Solidarietà e sostenibilità

A partire da gennaio 2020, la legge vieta ai privati di conferire direttamente il materiale plastico alle ditte che provvedono al riciclo. A ritirare i tappi in tutta la provincia di Padova è dunque l’Ordine dei Cavalieri di Malta OSJ, per mezzo dei suoi volontari e attraverso l’associazione Humanitas: una volta giunti nella ricicleria di Montà, quando raggiungono il volume di un container, i tappi vengono prelevati dalla ditta Imball Nord. Grazie alla partecipazione dei cittadini, in tre anni sono stati raccolti tappi per l’equivalente di quattro parrucche a cui presto se ne aggiungerà una quinta.

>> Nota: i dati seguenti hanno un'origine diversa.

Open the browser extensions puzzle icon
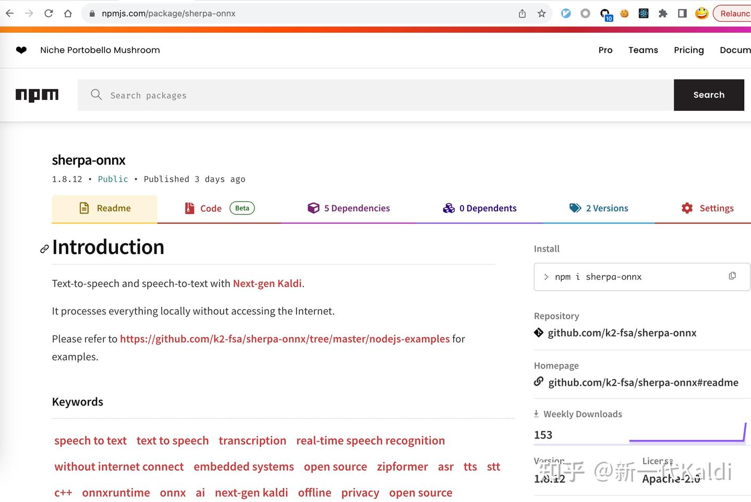 coord(663,14)
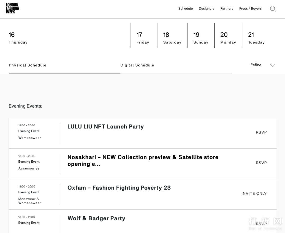
Task: Go to the Designers page
Action: coord(206,9)
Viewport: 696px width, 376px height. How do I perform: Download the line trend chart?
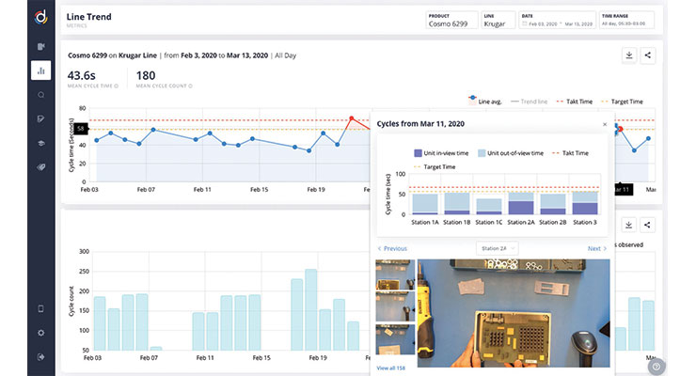(x=627, y=55)
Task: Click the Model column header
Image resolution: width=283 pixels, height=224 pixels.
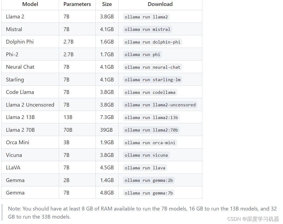Action: (30, 4)
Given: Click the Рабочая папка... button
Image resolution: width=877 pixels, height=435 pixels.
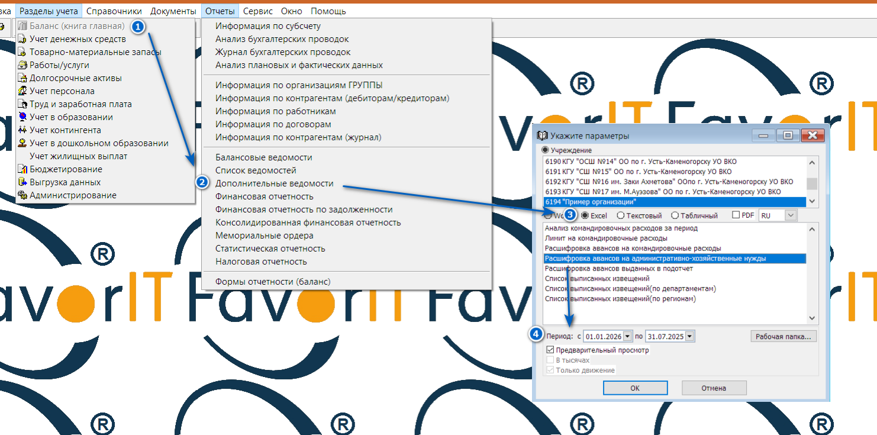Looking at the screenshot, I should point(784,337).
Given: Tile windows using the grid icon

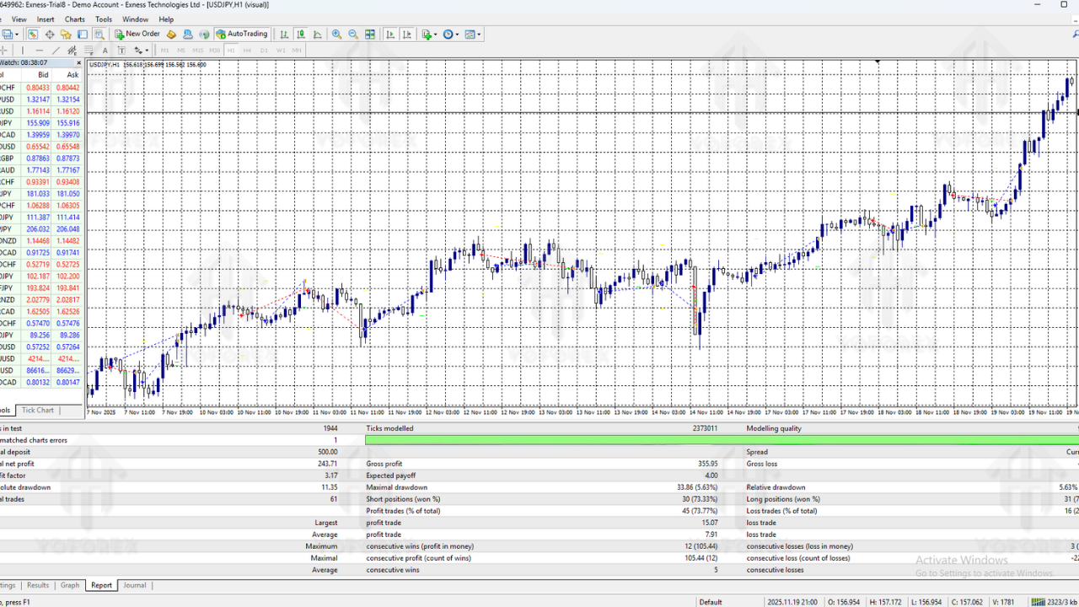Looking at the screenshot, I should pos(370,35).
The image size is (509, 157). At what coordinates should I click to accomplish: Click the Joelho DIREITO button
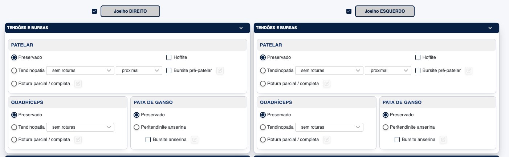coord(130,11)
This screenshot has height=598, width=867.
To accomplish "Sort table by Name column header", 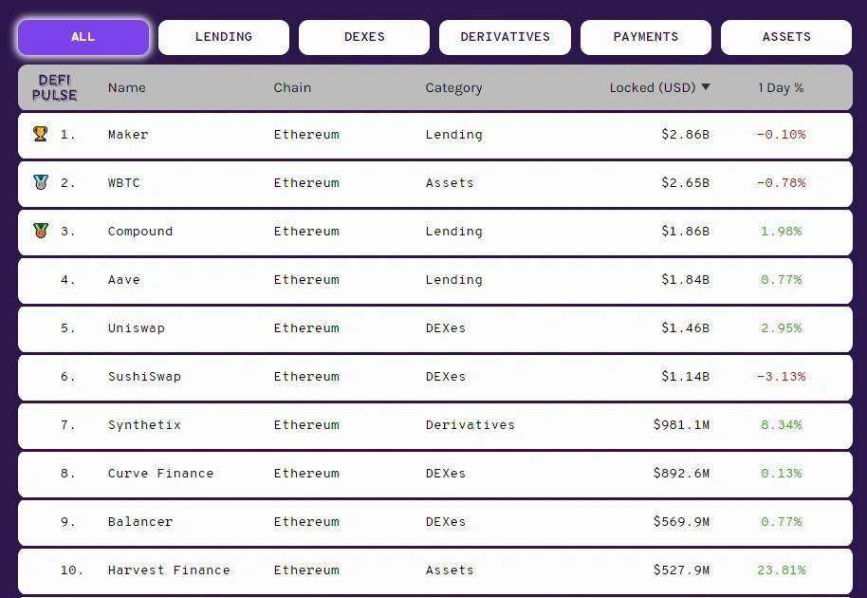I will coord(126,88).

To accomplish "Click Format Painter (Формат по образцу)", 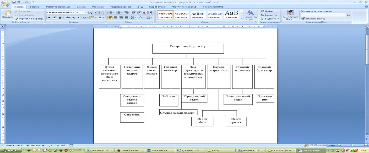I will tap(29, 19).
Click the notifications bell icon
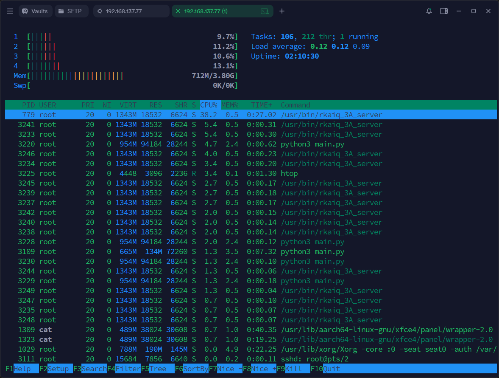 [x=429, y=11]
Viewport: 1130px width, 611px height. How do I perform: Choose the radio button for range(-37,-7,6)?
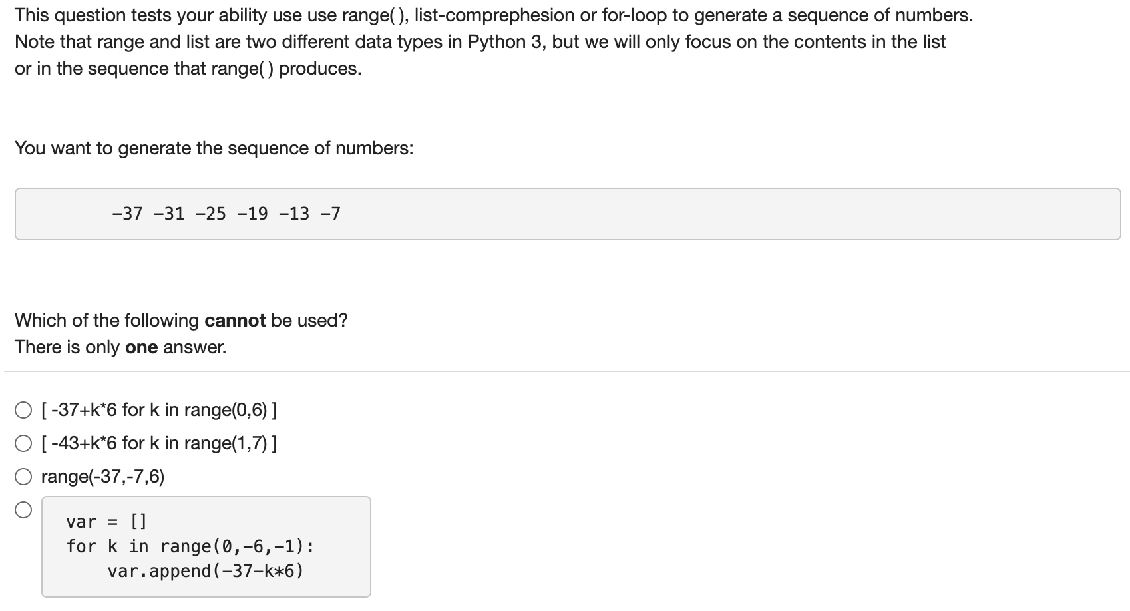(23, 477)
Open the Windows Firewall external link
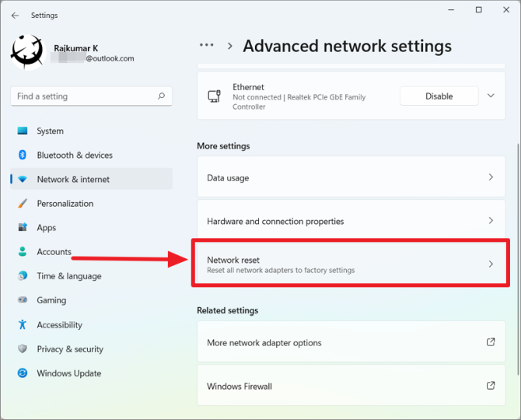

«Il riciclo solidale può portare a risultati inaspettati – spiega Patrizia Benini, Direttore generale dello IOV – IRCCS – non solo per l’ambiente ma anche per le nostre pazienti: qualcosa di piccolo e apparentemente insignificante come un tappo può contribuire a far del bene. In tal modo la plastica recuperata e reimmessa in un processo produttivo può a sua volta produrre solidarietà: un gesto semplice e quotidiano come lo svitare un tappo e metterlo da parte è un seme di bontà, da coltivare».